== SUPPLIED DATA
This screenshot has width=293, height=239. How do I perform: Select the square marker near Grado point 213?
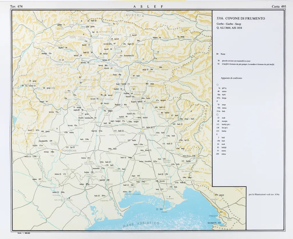coord(157,209)
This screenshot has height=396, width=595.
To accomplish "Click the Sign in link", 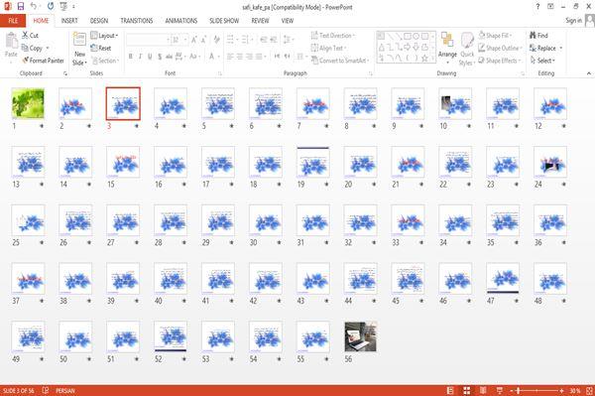I will pyautogui.click(x=573, y=21).
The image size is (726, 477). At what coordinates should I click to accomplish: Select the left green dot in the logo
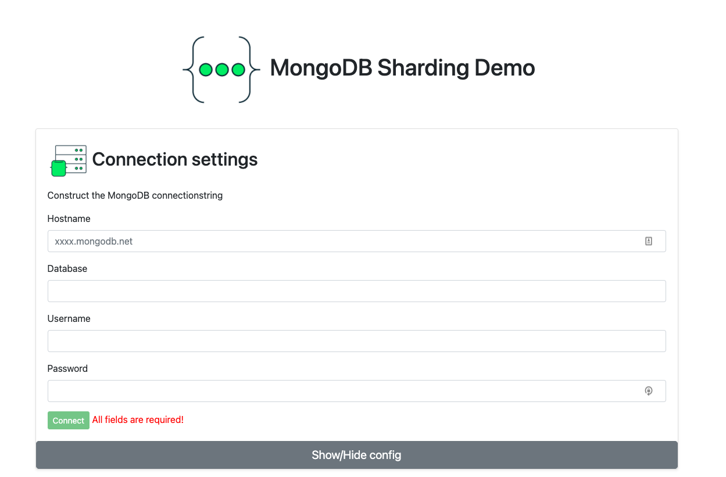(206, 70)
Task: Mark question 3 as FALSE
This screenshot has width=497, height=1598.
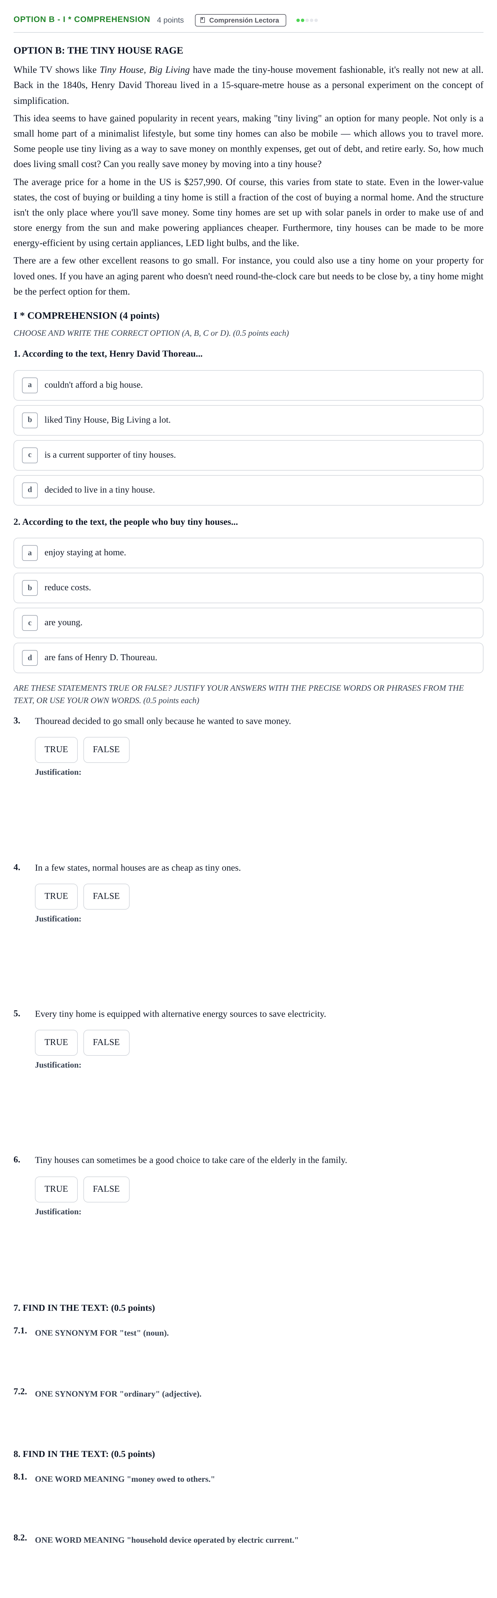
====
Copy the entries above exactly from the line with "The image size" down to their last line, both ends included. Do not copy any pictures.

The image size is (726, 477). At what coordinates should I click to accomplish: Select the left green dot in the logo
(206, 70)
Task: Mark question 3 as FALSE
This screenshot has width=497, height=1598.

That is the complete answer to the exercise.